2. A positive work ethic. It means arriving early, staying late, minimizing break times, and focusing on doing whatever is assigned, to the absolute best of your ability, regardless of who, if anyone, is watching.

3. Getting to know the players. Who are the people you need to know, what do they do, and how can you build a positive relationship with them? Learn their names, remember their names, and greet them by name with a genuine smile and positive eye contact.

4. Minimize the social chatter. To the inevitable, “How was your day/night/weekend?” resist the urge to chatter and simply respond, “Great, and yours?” And never gossip, because gossip means that no one will ever trust you.
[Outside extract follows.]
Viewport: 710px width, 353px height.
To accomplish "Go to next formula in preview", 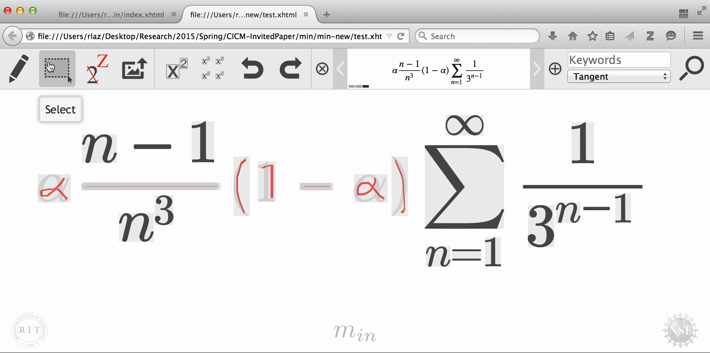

5. Observe how things are done. Every organization has its own way of doing things, and the quicker you can learn this, the better. Do this before you offer opinions!

6. Leave every bad habit behind. You know what things held you back from being an A-player in your last job and an A-player at school. The only person who can repeat or reject those bad habits is you.

7. Model integrity. Always DWYSYWD — do what you said you would do. People who do this build trust and trust is at the foundation of every successful career.

8. Keep your boss informed. Ask him/her how and when he/she would like to be updated, then do it. Volunteer for assignments you can do or that will stretch you.

9. Think in terms of company goals. Find out what the goals are, and figure out how what you do can move the company towards those goals.

10. Make no excuses. You will make mistakes, but you should never make an excuse. Your boss will appreciate that you don’t make excuses or the same mistake twice.

Bottom Line

You have but one chance to make a positive first impression, and much of that first impression will be under your direct control. Seize the opportunity to start well, from your first moment on the job, and watch as your career path opens up a lot more quickly.